# Exercise
When you return the data, keep each character exactly as it appears.

=== Dataset extract ===

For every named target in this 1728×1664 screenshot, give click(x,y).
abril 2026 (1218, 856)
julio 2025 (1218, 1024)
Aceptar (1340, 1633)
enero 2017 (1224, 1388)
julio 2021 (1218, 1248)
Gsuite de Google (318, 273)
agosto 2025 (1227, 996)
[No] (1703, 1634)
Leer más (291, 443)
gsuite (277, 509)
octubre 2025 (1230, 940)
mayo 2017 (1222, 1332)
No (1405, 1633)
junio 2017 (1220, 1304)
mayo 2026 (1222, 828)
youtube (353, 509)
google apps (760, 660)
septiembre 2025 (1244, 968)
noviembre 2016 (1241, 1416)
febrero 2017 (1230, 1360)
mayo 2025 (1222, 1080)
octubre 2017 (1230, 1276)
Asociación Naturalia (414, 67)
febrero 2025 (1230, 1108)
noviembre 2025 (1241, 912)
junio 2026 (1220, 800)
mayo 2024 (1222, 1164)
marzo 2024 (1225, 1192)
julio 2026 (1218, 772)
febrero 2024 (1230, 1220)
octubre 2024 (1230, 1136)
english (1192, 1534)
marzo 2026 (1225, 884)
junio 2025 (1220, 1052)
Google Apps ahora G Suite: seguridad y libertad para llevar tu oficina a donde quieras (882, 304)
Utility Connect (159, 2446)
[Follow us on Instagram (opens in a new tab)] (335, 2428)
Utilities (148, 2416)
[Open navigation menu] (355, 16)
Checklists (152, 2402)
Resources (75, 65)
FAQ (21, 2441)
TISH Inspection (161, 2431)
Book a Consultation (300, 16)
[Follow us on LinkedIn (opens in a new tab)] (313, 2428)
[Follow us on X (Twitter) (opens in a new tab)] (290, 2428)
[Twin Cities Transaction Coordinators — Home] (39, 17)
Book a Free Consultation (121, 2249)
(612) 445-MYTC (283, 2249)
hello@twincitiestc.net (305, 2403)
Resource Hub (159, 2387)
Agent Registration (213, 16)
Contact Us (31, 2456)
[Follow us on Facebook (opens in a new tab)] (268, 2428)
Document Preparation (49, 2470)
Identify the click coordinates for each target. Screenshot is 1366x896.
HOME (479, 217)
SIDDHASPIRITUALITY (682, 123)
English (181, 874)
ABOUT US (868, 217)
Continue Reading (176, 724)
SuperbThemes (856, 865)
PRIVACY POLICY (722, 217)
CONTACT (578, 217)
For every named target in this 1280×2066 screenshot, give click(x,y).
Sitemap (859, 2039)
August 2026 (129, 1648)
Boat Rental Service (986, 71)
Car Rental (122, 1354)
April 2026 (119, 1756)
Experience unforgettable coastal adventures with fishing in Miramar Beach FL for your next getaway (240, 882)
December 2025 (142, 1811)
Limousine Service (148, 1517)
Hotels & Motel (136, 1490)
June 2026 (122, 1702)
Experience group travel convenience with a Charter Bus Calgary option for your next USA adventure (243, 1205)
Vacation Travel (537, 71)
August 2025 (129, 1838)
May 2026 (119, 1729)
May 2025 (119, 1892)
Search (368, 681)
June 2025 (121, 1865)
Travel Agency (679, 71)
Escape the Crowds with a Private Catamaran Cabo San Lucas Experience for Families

===

# Exercise result
For every named target in this 1728×1664 screenshot, give click(x,y).
abril 2026 (1218, 856)
julio 2025 (1218, 1024)
Aceptar (1340, 1633)
enero 2017 (1224, 1388)
julio 2021 (1218, 1248)
Gsuite de Google (318, 273)
agosto 2025 (1227, 996)
[No] (1703, 1634)
Leer más (291, 443)
gsuite (277, 509)
octubre 2025 (1230, 940)
mayo 2017 (1222, 1332)
No (1405, 1633)
junio 2017 (1220, 1304)
mayo 2026 (1222, 828)
youtube (353, 509)
google apps (760, 660)
septiembre 2025 (1244, 968)
noviembre 2016 (1241, 1416)
febrero 2017 (1230, 1360)
mayo 2025 (1222, 1080)
octubre 2017 (1230, 1276)
Asociación Naturalia (414, 67)
febrero 2025 (1230, 1108)
noviembre 2025 (1241, 912)
junio 2026 (1220, 800)
mayo 2024 (1222, 1164)
marzo 2024 (1225, 1192)
julio 2026 (1218, 772)
febrero 2024 (1230, 1220)
octubre 2024 (1230, 1136)
english (1192, 1534)
marzo 2026 (1225, 884)
junio 2025 (1220, 1052)
Google Apps ahora G Suite: seguridad y libertad para llevar tu oficina a donde quieras (882, 304)
Utility Connect (159, 2446)
[Follow us on Instagram (opens in a new tab)] (335, 2428)
Utilities (148, 2416)
[Open navigation menu] (355, 16)
Checklists (152, 2402)
Resources (75, 65)
FAQ (21, 2441)
TISH Inspection (161, 2431)
Book a Consultation (300, 16)
[Follow us on LinkedIn (opens in a new tab)] (313, 2428)
[Follow us on X (Twitter) (opens in a new tab)] (290, 2428)
[Twin Cities Transaction Coordinators — Home] (39, 17)
Book a Free Consultation (121, 2249)
(612) 445-MYTC (283, 2249)
hello@twincitiestc.net (305, 2403)
Resource Hub (159, 2387)
Agent Registration (213, 16)
Contact Us (31, 2456)
[Follow us on Facebook (opens in a new tab)] (268, 2428)
Document Preparation (49, 2470)
Identify the click coordinates for each target. Screenshot is 1366x896.
HOME (479, 217)
SIDDHASPIRITUALITY (682, 123)
English (181, 874)
ABOUT US (868, 217)
Continue Reading (176, 724)
SuperbThemes (856, 865)
PRIVACY POLICY (722, 217)
CONTACT (578, 217)
For every named target in this 1280×2066 screenshot, give click(x,y).
Sitemap (859, 2039)
August 2026 (129, 1648)
Boat Rental Service (986, 71)
Car Rental (122, 1354)
April 2026 (119, 1756)
Experience unforgettable coastal adventures with fishing in Miramar Beach FL for your next getaway (240, 882)
December 2025 (142, 1811)
Limousine Service (148, 1517)
Hotels & Motel (136, 1490)
June 2026 (122, 1702)
Experience group travel convenience with a Charter Bus Calgary option for your next USA adventure (243, 1205)
Vacation Travel (537, 71)
August 2025 (129, 1838)
May 2026 (119, 1729)
May 2025 (119, 1892)
Search (368, 681)
June 2025 (121, 1865)
Travel Agency (679, 71)
Escape the Crowds with a Private Catamaran Cabo San Lucas Experience for Families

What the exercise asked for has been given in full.